Whether you work from home or in an office, lunch can be a challenge. Finding time mid-day for a nutrition-packed lunch isn’t easy. Remember, lunch is a time to refuel for the second part of the day. Packing food with a lot of nutrition can make your afternoon more successful! Instead of being pulled to the nearest fast food restaurant, look for new options to add to your day.

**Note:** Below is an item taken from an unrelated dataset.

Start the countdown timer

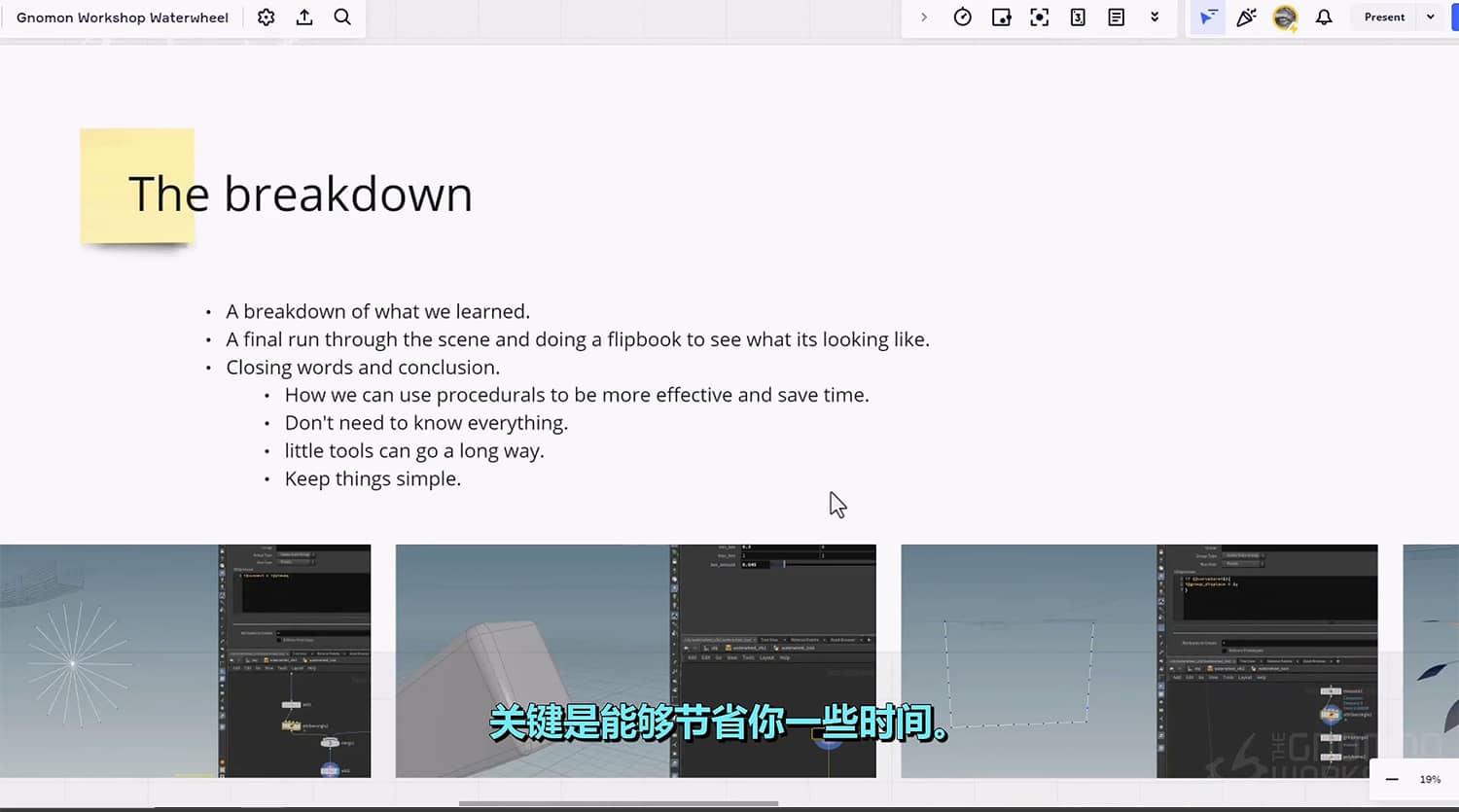tap(962, 17)
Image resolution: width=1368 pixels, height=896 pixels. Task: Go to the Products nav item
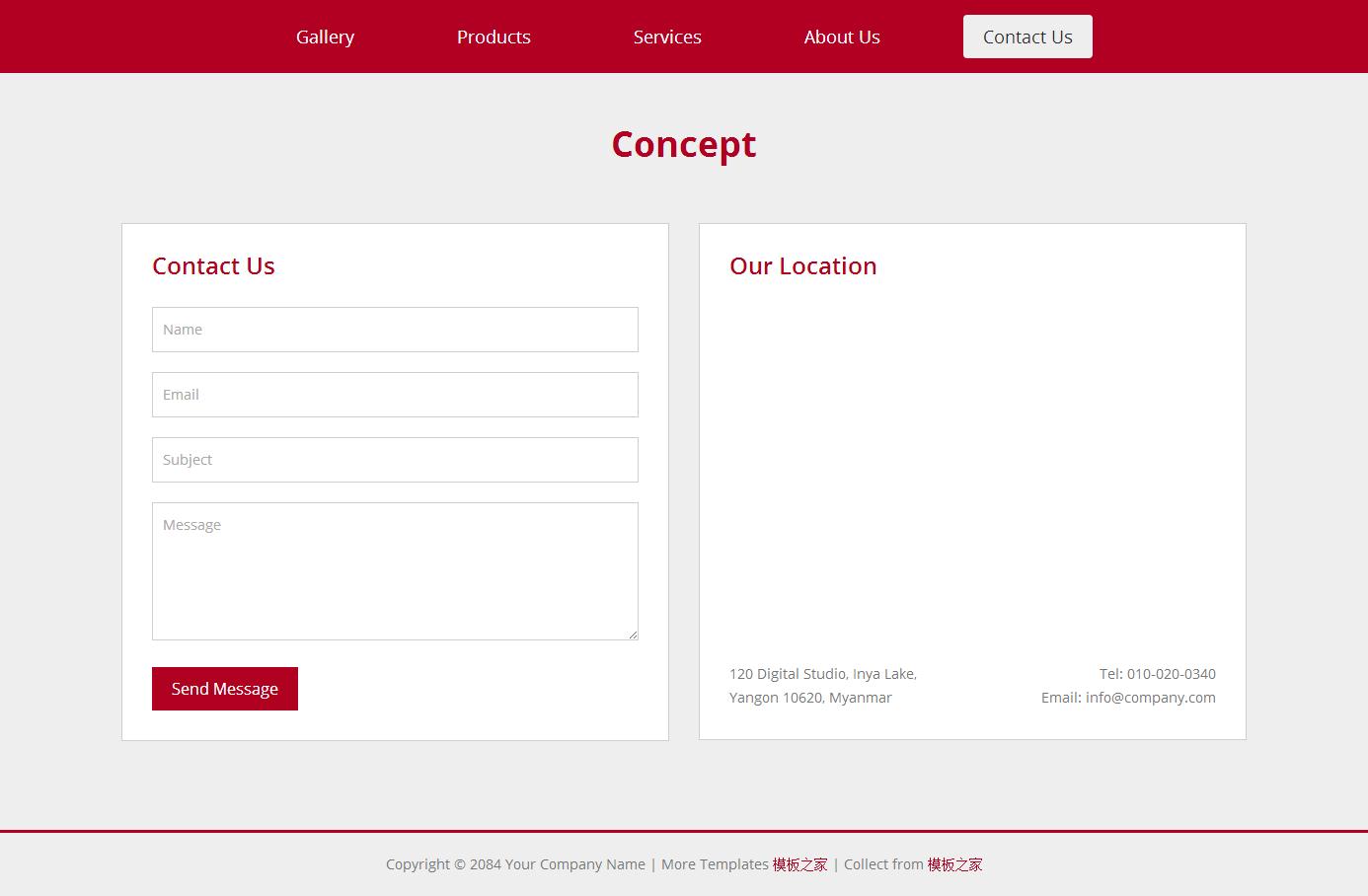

First, start with these basic tips to eat more power-packed lunches.
Make Your Lunch Balanced
Your lunch should include protein, fruit, vegetables, dairy and whole grains. Adding all the food groups can give you maximum nutrition. Ham and cheese on a whole wheat tortilla with yogurt, apple slices and carrot sticks can be a great meal. It provides protein, complex carbohydrates and fiber. You could also consider a peanut butter and banana sandwich on whole wheat bread with green peppers and low-fat dip, string cheese and strawberries.
There is nothing worse than not having a plan for lunch and resorting to a greasy burger with fries. Spend some prep time to get settled for the week by chopping and bagging vegetables, slicing fruit in containers, and portioning out whole grain crackers. If you prep on Sunday, you can grab and go all week. You could also consider packing the entire lunch the night before.
Cook a Little Extra
Having grilled chicken on Sunday night? Grill a couple extra chicken breasts to chop up for a salad or put inside a whole grain tortilla. Think of this often. Last night’s dinner can be tomorrow’s lunch! An extra serving of chili or leftover pasta are other great options.
Ideas to Get Started with
What’s the center point of your meal? A great main dish.
Find a thermos. This is a great way to use your leftovers!
- Chicken, pork or steak with a side of barbecue sauce
- Soups and chili
- Last night’s dinner – spaghetti, stir fry or casserole
Sandwich or Wrap:
- Whole grain bread with lunch meat
- Whole grain tortilla with peanut butter and banana (or any fruit—try strawberry!)
- Cheese quesadilla
Salads to Go:
- Lettuce, veggies and protein (use last night’s protein)
- Cold pasta salad with grilled chicken
- Tuna or chicken salad
Add Sensible Sides:
- Baked chips
- Peppers and hummus
- Low-fat yogurt
- Whole grain crackers
- Pasta salad
- Dried fruit
- Berries and fruit dip
- Cheese cubes
- Veggies and dip
- Avocado slices
- Cottage cheese
- Last night’s vegetables
What about Lunch Out?
On a busy day, takeout can be an option. You can still make your health a priority while grabbing takeout or eating out. Check out the menu for nutrition-packed proteins and sides. Choose salads and grilled meat and opt for smaller portions. Many restaurants are adding more and more healthy options as time goes on, so making healthy choices keeps getting easier.
Take it one step at a time on your way to a healthy lunch! Every bite counts.